All the while, residents have pushed the EPA for help. Gregory Mitchell did not sit idly as the civil-rights office weighed his requests for action, and then dismissed them starting in 2010. He peppered regulators with constant pleas.
“We the citizens/I would like an update on the status of the civil rights and EJ [environmental justice] paper work which has been in your office for a very long time,” he wrote in May 2012.
An agency official asked him to include the EPA file number with his emails. Mitchell did so that June, and added another plea. “We have been in constant contact with your office over the years,” he wrote. “We consent again to your office to do what is needed, because our civil rights and EJ rights are continuing to be violated.”
A day later, June 6, 2012, Mitchell asked for a written status update. “Please detail what your office has done, is doing, and will continue to do,” he wrote. “Our community is still suffering.”
Another official told him his latest complaint was still under jurisdictional review, meaning the agency was considering whether to open an investigation. By August of 2012, plant critics’ patience was wearing thin.
“Why is this office taking so long to accept our claims,” Mitchell wrote the EPA. “Time for this office to take action and not play games with our lives.”
The EPA closed that complaint, like the previous complaints. Its final rejection letter said Mitchell did not cite a specific allegation within the 180-day window. “OCR independently could not identify a specific date of an alleged discriminatory act.”
Mitchell said the community lives with the smells and sewer flies every day. Over the years, he said, agency investigators have mentioned other reasons the civil-rights office might deny his claims — questioning whether the city was receiving EPA funding, for instance.
“All these complaints to EPA have gotten us nothing — zero,” he said in a recent interview. “It’s as if the city did nothing, and this is the way people are supposed to live.”
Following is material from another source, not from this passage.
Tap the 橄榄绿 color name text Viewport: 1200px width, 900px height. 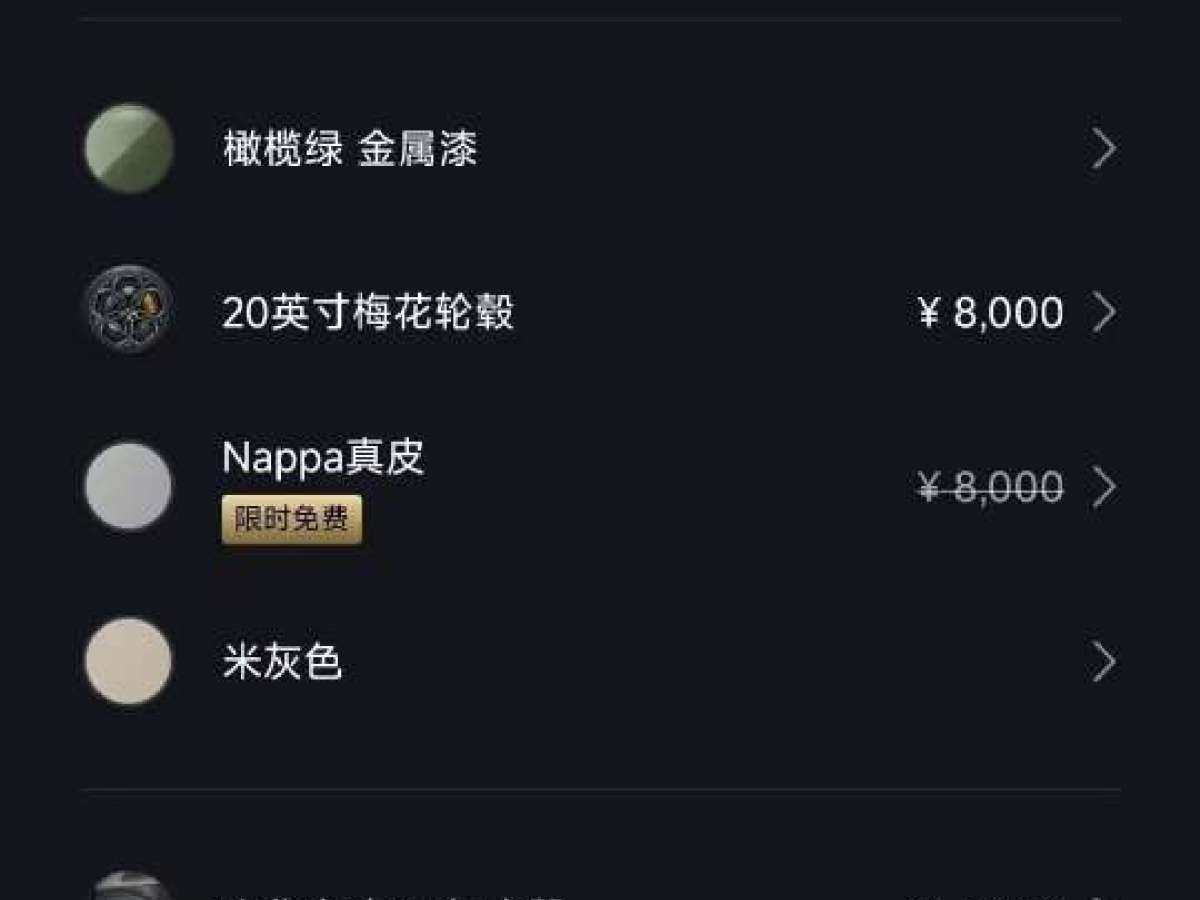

He has filed a fifth, still-pending complaint to the civil-rights office.
Asked about Baton Rouge, the EPA referred to its rejection letters explaining why the cases were closed. The agency said it has helped the community in other ways, supporting an agreement by the city council to relocate residents away from the sewage plant, and “to create a 300-foot buffer zone around the facility.” Under a U.S.-city consent decree dating to 1988, the agency’s regional office in Dallas has monitored North plant operations. The decree settled an EPA enforcement action brought against the city after years of water pollution violations.
“Although the OCR rejected the referenced complaints, the Office supported EPA Region 6’s other efforts to mitigate environmental health issues stemming from the [North] Wastewater Treatment Plant,” the agency said in a written statement.
The plant is undertaking $24.1 million in odor- control projects as well, according to the agency. EPA officials “continue to monitor the implementation of these efforts,” the agency said.
Many residents have now chosen to flee. Even the Mitchell family, long the neighborhood’s holdout, has left the subdivision in recent months. Still residing in Baton Rouge, Gregory Mitchell said his family as well as his mother and her siblings do not miss the malodorous sewage plant. But they had to abandon homes in which they had lived for many years and neighbors to whom they had grown close.
“Our community is gone. It’s no longer there,” said Mitchell, who, if rejected yet again, plans to file a sixth Title VI complaint with the EPA.
“That’s a total civil-rights violation,” he said. “Tell me that’s not a civil-rights violation.”
Clarification, August 3, 2015, 9:28 a.m.: An earlier version of this story said that Title VI does not apply to private companies. The phrase “unless they receive EPA funding” was added for clarity.